▶ _WORK INSTRUCTIONS_: In the article on trauma-informed yoga, condense the paragraph beginning "The body-based therapy engages" into a short bulleted list that keeps its main facts.

**** STUDY TEXT

Trauma-informed yoga creates space for physical healing
When a person experiences trauma — gun violence, abuse, or military combat, for example — the body holds onto those memories in tissues, muscles, and physiology. Even as the person mentally tries to work past the experience, physical reactions that helped them through the traumatic experience may persist.
This can look like someone who has survived gun violence dropping to the floor when they hear fireworks, even if intellectually they know they’re safe.
To work through this, some people turn to trauma-sensitive or trauma-informed yoga, which uses yoga postures and breathing practices as a way to physically ground the body and retrain it toward calm. Dave Emerson, author and leader at the Justice Resource Institute, coined the term trauma-sensitive yoga.
“You know, it’s therapy. It is not just a yoga class,” says Mariana Lopez, behavioral health clinic manager at the Inner-city Muslim Action Network (IMAN) in Chicago.
Trauma-informed yoga differs from popular yoga because it takes into account “symptoms and circumstances,” all while creating a safe space to intentionally support healing for both the group and individuals.
For example, trauma-informed yoga instructors at Move Therapy and Wellness, an integrative mental health and wellness practice located in Roscoe Village, pay close attention to the language they use and how they structure space during class. Above all, teaching from a trauma- informed lens means that instructors have a deep understanding of trauma.
“Because of its impact on the nervous system, trauma is a deeply physical experience, which is why yoga can be instrumental to helping people heal,” says Laura Dziekiewicz, founder and clinical director of Move Therapy and Wellness. “It can help to increase body awareness and connection in a safe and controlled way, which can enhance feelings of physical, emotional, and psychological safety.”
Approaching yoga from a trauma-informed perspective gives participants another way to process and cope with their life experiences.
“To a certain extent, this class is a coping skill,” Lopez says. “We take things slow and allow the body to release that trauma all while building a ritual, one time a week, for your self-care and healing.”
The body-based therapy engages the parasympathetic nervous system — the part of the nervous system that controls the body’s ability to relax and rest. Trauma-informed poses, breath work, and humming can all stimulate the parasympathetic nervous system. This fosters a sense of calm, safety, and comfort.
Elisabeth Nuesser, trauma-informed yoga facilitator at Timberline Knolls in Lemont, says many participants in her classes have experienced trauma and developed other behavioral health diagnoses as a result. “We’ve worked with a lot of dual diagnoses — PTSD, anxiety, eating disorders — just pretty much the gambit of mental health in general.”
Lopez says she finds beauty in trauma-informed yoga because of the growth that it promotes. In IMAN’s class, people work toward healing and recovery using psychology, anatomy, and a system of healing that is thousands of years old.
“The community connection is a very big part of healing from trauma because a symptom of trauma can manifest as feelings of isolation,” Lopez says. “The trauma-informed classes connect everyone together, to the present moment.”

********
**** SUPPLIED DATA

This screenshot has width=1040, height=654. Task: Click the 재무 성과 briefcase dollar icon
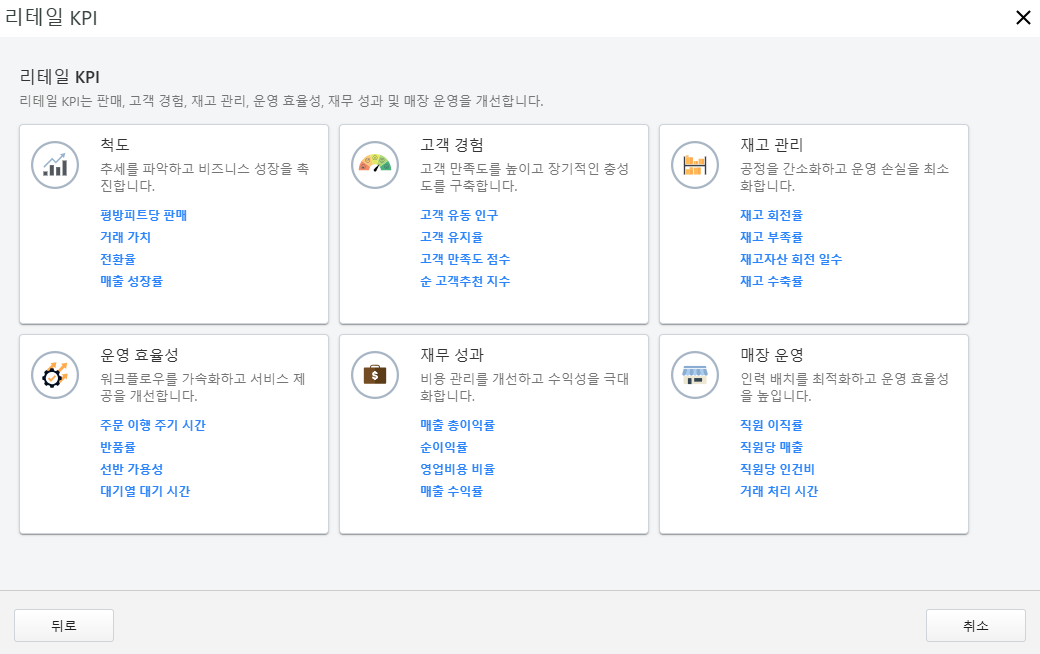click(374, 375)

********

▶ _ANSWER FOR THIS EXERCISE_:
- The therapy engages the parasympathetic nervous system, which controls the body's ability to relax and rest.
- Trauma-informed poses, breath work, and humming can stimulate it.
- This fosters calm, safety, and comfort.